O Sindicado de Bares e Restaurantes do Rio de Janeiro (SindRio) recebeu as últimas oficinas culinárias do projeto Gosto da Amazônia, dos chefs Andressa Cabral, Fred Monnier, Teresa Corção e Roland Villard como parte da programação.

A proposta, explica a chef, une o peixe símbolo do Brasil, o pirarucu, com um prato tradicional da África Ocidental. “O prato é consumido em Gana, Senegal, Nigéria, Serra Leoa, Costa do Marfim, Camarões e Mali, mas existem diversas variações regionais, mudando de nome e até de ingredientes”, explica Andressa. A versão da oficina foi feita com especiarias como cardamomo e semente de coentro, além de ingredientes como tomates, gengibre, leite de coco, castanhas e legumes variados. O pirarucu, por sua vez, foi feito com manteiga noisette – que significa avelã em francês – em um processo onde o peixe foi feito na frigideira banhado diversas vezes na manteiga e aromatizado com ervas. O nome se dá ao fato de que aquecida a manteiga ganha coloração marrom, lembrando a cor da avelã.
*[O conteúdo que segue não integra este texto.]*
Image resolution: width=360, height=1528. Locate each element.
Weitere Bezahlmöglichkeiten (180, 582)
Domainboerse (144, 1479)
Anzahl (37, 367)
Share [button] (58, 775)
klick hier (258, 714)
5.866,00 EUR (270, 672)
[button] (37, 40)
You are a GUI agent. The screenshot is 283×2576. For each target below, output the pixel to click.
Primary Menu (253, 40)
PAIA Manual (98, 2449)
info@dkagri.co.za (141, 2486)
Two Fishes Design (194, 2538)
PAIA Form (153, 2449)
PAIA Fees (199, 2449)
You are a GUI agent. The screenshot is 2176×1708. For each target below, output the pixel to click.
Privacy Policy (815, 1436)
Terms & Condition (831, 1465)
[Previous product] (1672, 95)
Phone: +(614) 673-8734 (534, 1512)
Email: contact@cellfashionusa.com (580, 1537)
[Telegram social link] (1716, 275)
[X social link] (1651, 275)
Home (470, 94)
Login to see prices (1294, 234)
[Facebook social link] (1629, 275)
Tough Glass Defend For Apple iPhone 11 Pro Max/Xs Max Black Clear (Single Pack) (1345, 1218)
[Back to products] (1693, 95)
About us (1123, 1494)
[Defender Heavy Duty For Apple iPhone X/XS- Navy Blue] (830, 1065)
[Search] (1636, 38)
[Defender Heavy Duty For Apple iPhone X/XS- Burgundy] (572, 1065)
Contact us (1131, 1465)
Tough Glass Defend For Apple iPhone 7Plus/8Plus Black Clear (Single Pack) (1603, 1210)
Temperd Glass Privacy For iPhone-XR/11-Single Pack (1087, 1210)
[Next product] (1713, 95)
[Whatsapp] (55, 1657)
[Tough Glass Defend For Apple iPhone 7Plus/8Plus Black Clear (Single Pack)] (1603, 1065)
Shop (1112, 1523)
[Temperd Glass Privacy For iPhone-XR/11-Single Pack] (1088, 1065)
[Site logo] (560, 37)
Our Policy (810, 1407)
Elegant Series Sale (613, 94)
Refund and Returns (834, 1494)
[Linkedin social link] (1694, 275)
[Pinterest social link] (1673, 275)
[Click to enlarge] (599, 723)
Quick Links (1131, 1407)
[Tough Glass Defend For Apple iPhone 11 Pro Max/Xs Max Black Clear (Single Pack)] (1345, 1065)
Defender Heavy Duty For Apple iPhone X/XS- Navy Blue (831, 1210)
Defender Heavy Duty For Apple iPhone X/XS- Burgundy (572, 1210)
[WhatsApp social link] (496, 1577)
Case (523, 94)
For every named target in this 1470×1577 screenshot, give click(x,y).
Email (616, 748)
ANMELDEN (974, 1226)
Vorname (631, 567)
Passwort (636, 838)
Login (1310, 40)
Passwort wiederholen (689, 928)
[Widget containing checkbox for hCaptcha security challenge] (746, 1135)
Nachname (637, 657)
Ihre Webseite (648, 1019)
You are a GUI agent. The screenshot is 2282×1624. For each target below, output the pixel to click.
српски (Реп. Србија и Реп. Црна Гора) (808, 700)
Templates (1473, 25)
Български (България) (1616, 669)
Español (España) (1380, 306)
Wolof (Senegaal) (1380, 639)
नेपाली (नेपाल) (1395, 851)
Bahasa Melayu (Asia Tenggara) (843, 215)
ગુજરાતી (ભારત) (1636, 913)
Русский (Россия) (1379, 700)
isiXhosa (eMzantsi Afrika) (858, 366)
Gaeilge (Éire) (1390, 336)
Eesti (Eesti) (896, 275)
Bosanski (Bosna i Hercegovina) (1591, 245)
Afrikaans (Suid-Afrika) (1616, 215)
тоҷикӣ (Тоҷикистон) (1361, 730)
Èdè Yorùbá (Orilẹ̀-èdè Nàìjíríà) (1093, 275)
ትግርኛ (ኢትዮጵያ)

Já as técnicas francesas do chef Fred  Monnier foram usadas no preparo do peixe pirarucu que foi selado na frigideira com manteiga e finalizado no forno, já o molho feito à base de vinho branco, cebola, manteiga e açafrão-da-terra. Do lado brasileiro o acompanhamento foi feito com taioba preparada em duas versões: refogada e em pesto.

Enquanto a receita preparada pela ecochef Teresa Corção teve como acompanhamento batata a murro e pétala de tomate além do ingrediente brasileiríssimo tucupi no molho do pirarucu. Foi feito na frigideira com manteiga, cebola caramelizada, vinho branco reduzido, creme de leite e tomilho. Além da finalização com pesto de rama de cenoura.

“Estar atrás do balcão da cozinha que me deu a oportunidade de estar à frente do projeto”, falou Teresa que ainda completou para reflexão: “Atrás de um produto existe um produtor. E a colaboração do setor de restaurantes com os pescadores é o que o projeto simboliza”.

Já o chef francês Roland Villard preparou o filé de pirarucu foi selado na frigideira, acompanhado de purê de couve flor com algas e farofa de sardinha e a castanha de caju.  Para finalizar, frutas (abacaxi, maracujá, manga, mamão e melancia) cortadas bem pequenas foram usadas para um vinagrete.

Desenvolvido a partir da necessidade de conquistar novos mercados e um número maior de consumidores para o produto, o Gosto da Amazônia é fruto de uma parceria entre as instituições responsáveis pelo manejo do pirarucu, o Instituto Maniva, cuja missão é promover a melhoria da qualidade alimentar da sociedade, valorizando o modelo de produção familiar e sustentável, e o Sindicato de Bares e Restaurantes do Rio (SindRio), que representa institucionalmente mais de 11.000 estabelecimentos na cidade e está sempre em busca de novidades e melhorias para o setor.

Na primeira etapa do projeto, 15 chefs da cidade testaram e aprovaram o pirarucu de manejo, e após a realização das oficinas no SindRio estão previstas mais três inciativas para estimular o consumo do produto no Rio: nove chefs viajarão para a Amazônia e conhecerão de perto a pesca do pirarucu e seus impactos sociais e econômicos nas comunidades que participam do manejo; em agosto, um quiosque especializado em receitas de pirarucu de manejo e uma barraca na feira de produtores com produtos amazônicos marcarão presença dentro do maior evento de Gastronomia do país, o Rio Gastronomia; e de 20 de setembro a 06 de outubro será realizado o Festival Gosto da Amazônia no CADEG, com restaurantes servindo pratos especiais preparados com pirarucu e lojas do mercado vendendo produtos da Amazônia.